Littlewoods Direct (53%)
No idea. Scrabbling for a memory, I can picture some tall girl mucking about in slow motion on a beach in a peach-coloured dress – but I think that’s just a generic mental image I’ve invented when I think of the catalogues middle aged women get through the post. I also recall many happy moments spent with the lingerie section of the Kays catalogue. Thanks again, catalogue-model girls.

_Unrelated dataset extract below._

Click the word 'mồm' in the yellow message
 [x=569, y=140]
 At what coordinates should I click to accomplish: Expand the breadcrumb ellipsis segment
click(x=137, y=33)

L’Oreal Elvive Re-Nutrition (51%)
Is this Andie MacDowell? Or Eva Longoria? Either way, it’s a shit actress talking crap. Or it may just be a model with the speech dubbed over. In any case, hair doesn’t need nutrition. It just needs an occasional wash.

Marks & Spencer (49%)
Undoubtedly this’ll be Myleene and Claude Makelele’s wife playing silly buggers in swimsuits, in a lighthouse while an old woman and a giantess look on. Getting a bit tiresome, this campaign (if looking at this sort of thing could ever be considered tiresome).

Burger King (49%)
The Dark Knight burger. When I can’t decide what brand of coloured, flavoured offal and dung pattie  I want to stick into my gut, I let a fictional character – usually a superhero – decide for me.

Morrisons (48%)
More reasons to shop at more-reasons? Is that still going? Or is it Alan ‘Arsehole’ Hansen clutching a trolley like a zimmer-frame? I’m guessing rather than trying to remember these ads now, if you hadn’t noticed.

Vauxhall Corsa (47%)
I can’t remember car ads, ever. Has it got a car in it?
Going very fast?
It has?
Then I won’t remember it.

Flora pro.activ (46%)
I don’t even know what this is. It’s got ‘Flora’ attached so I assume it’s margarine – but the weirdly punctuated and abbreviated bit at the end leads me to assume it’s a futuristic margarine that makes your bones robotic or something. This sort of branding makes me hit spread-autopilot and reach for the Utterly Butterly out of brain-freeze confusion.

The end

Scientific Conclusion:

We only remember adverts if they’re hugely patronising, if they feature women in bikinis or if they’ve got puppets talking with very strong, affected italian accents in them.

I think we’ve all learned something today.